When bookmarked, that context is lost.
</para>
<para>
By defining a new engine service, the necessary context can be encoded directly
into the URL, in a way similar to how the direct action works. This is
partially a step backwards towards typical servlet or JSP development, but
even here Tapestry offers superior services. In the e-commerce example,
the service URL could encode some form of product identifier.
</para>
<para>
An example of this is in the Virtual Library application. In
order to make certain pages bookmarkable, a new service named
"external" was created.
</para>
<para>
The external service includes the name of a page and the primary key
of an object that page displays (this was simplified by the
design of the Vlib entity beans, which always use an &Integer;
as the primary key).
</para>
<para>
The external service works much the same was as the page service, except
that it invokes an additional method on the page, <function>setup()</function>,
which is passed the primary key extracted from the URL.
</para>
<para>
The end result is that when a user arrives at such a page,
the URL used identifies the page and the primary key.
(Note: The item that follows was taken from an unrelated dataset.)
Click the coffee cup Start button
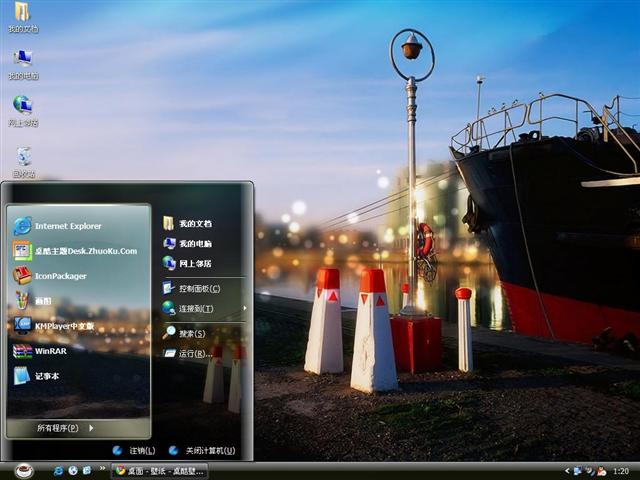Image resolution: width=640 pixels, height=480 pixels. (x=24, y=470)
Bookmarking the page stores the URL so
that when the bookmark is later opened, the correct data
is read and displayed.
</para>
</section>
<section id="apps.common-components">
<title>Identify Common Components</title>
<para>
Even before detailed design of an application, certain portions of pages will be
common to most, if not all, pages. The canonical example is
a "navigation bar", a collection of links and buttons used to navigate to
specific pages within the application. An e-commerce site may
have a shopping cart related component that can appear in many places.
</para>
<para>
In many cases, common components may need to be parameterized: the navigation bar may
need a parameter to specify what pages are to appear; the shopping cart component
will require a shopping cart object (the component is the view
and controller, the shopping cart object is the model).
</para>
<para>
Other examples of common components are viewers and editors of
common data types.
</para>
<para>
In the Virtual Library, components that make use of the external service were
created. The components, <classname>BookLink</classname> and <classname>PersonLink</classname>, took as
parameters the corresponding objects (<classname>Book</classname> or <classname>Person</classname>)
and created links to the pages
that displayed the details of that <classname>Book</classname> or <classname>Person</classname>.